Text shown »
########

Hi. My name is Christy and I struggle with letting go.
I mean, I get excited about new things, but I don’t like having to let go of what is familiar and comfortable and safe. Change can be scary, particularly if there are unknowns ahead. Like, if I can’t picture what my routine will look like in the next stage or what my purpose will be in a new season of life, I start to fret.
Please… tell us more.
I guess, well, I mean… I feel like I don’t want to let go of what is certain because what if I don’t like the next step as much as I like this one. How can I be sure it’s safe to let go? But yet, as time marches on, I’m simply forced to let go of some things.
(Christy starts biting her nails.)
All right, I don’t actually have a support group. But, I do have a husband, whom I asked one day why he thinks I feel sad during times of change, like on my kids’ birthdays or last days of school. He said it’s because I have issues. Maybe I should get a support group. They’d probably be nicer.
But although my husband is somewhat right to so kindly point out that I have issues with change, I don’t think I’m the only one who feels this way. Women tend to agree with me. At least I think they do. Please, someone tell me (or at least tell my husband) that I’m not alone.
We ladies can sometimes struggle with change… and in particular, the changes that force us to let go. The act of letting go of a season of life, comfortable routine, or familiar territory is hard. We’d prefer to keep a white-knuckled grip on our children, dreams, schedules, plans, hopes and security. Trading the familiar for the unknown can be a bit unnerving.
This time of year always makes me feel sentimental too. Another school year has come to an end and I’ve seen kids that I used to babysit wear caps and gowns. I am feeling nostalgic as my own son reaches a grade I can clearly remember being in myself (and not that long ago, either)! I am once again slapped with the reminder that time marches on more quickly than I’d like it to. I’m forced to let go of this stage and phase and usher in the new.

########

Provided records »
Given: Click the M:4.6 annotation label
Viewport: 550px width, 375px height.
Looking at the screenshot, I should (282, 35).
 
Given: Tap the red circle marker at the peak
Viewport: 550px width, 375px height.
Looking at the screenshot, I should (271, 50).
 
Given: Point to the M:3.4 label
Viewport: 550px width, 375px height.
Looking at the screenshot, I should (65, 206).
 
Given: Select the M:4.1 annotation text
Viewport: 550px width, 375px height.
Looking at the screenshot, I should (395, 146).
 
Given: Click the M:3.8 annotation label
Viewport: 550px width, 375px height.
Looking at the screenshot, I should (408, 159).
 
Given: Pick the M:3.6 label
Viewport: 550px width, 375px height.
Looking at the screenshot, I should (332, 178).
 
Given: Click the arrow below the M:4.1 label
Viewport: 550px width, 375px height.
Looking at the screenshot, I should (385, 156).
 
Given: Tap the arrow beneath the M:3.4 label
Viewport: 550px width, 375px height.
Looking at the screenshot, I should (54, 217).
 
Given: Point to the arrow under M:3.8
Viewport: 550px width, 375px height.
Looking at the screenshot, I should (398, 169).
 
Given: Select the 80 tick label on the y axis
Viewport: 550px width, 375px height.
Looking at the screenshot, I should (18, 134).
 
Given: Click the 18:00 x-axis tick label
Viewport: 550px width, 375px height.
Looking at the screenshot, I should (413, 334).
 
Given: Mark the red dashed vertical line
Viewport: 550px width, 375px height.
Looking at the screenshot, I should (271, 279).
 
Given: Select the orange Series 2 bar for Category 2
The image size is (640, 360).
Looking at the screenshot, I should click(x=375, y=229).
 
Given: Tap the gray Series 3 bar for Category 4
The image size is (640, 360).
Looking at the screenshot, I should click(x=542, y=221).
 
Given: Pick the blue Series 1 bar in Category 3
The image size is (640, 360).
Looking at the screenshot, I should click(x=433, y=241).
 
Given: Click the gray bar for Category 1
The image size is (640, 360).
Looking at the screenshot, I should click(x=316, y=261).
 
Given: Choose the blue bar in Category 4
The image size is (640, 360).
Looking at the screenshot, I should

########

Task description »
In the piece about letting go above, list everything the writer says we'd prefer to keep a white-knuckled grip on.

Task output »
children, dreams, schedules, plans, hopes, security